[Extrait de la source]
+++
Dans ce modèle, il n’y a pas d’externalités entre résidents autres que celles résultant de la congestion, et en particulier de la congestion dans les transports. L’agglomération optimale ou plus modestement d’équilibre, se situe justement au point d’équilibre entre les forces visant à une concentration sans limite résultant des externalités positives, et au contraire des forces visant à limiter cette expansion du fait des externalités négatives de la congestion.

Et Jean Poulit, développeur avec JG Koenig d’un modèle de déplacements d’un type un peu différent qu’ils ont pu tester concrètement lors de leur fonction à la DREIF, de commenter et compléter :

Les corrélations observées entre les utilités des déplacements calculées au sein d’agglomérations de taille croissante et les salaires ainsi que les PIB recensés au sein de ces agglomérations laissent pressentir que les variations d’utilités observées à l’ouverture de voies nouvelles sont à l’origine de progressions effectives de salaires et de PIB. Des recherches devraient être entreprises pour apprécier la validité d’une telle hypothèse qui, si elle était vérifiée, aurait un grand impact sur les choix politiques en matière d’infrastructures nouvelles.
+++
[Matériel fourni]
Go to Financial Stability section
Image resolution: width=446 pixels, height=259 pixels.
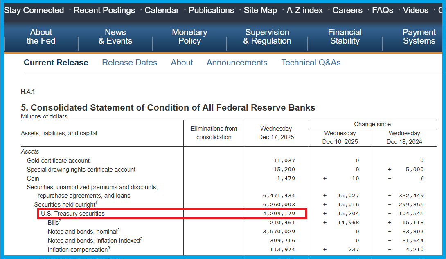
+++
[Énoncé du problème] Recopiez mot pour mot, dans l'extrait sur la congestion et les déplacements urbains, le passage allant de « Dans ce modèle, il » jusqu'à « de la congestion. ». Ce matériel est distinct de l'extrait et sans rapport avec lui.

[Réponse à l'exercice]
Dans ce modèle, il n’y a pas d’externalités entre résidents autres que celles résultant de la congestion, et en particulier de la congestion dans les transports. L’agglomération optimale ou plus modestement d’équilibre, se situe justement au point d’équilibre entre les forces visant à une concentration sans limite résultant des externalités positives, et au contraire des forces visant à limiter cette expansion du fait des externalités négatives de la congestion.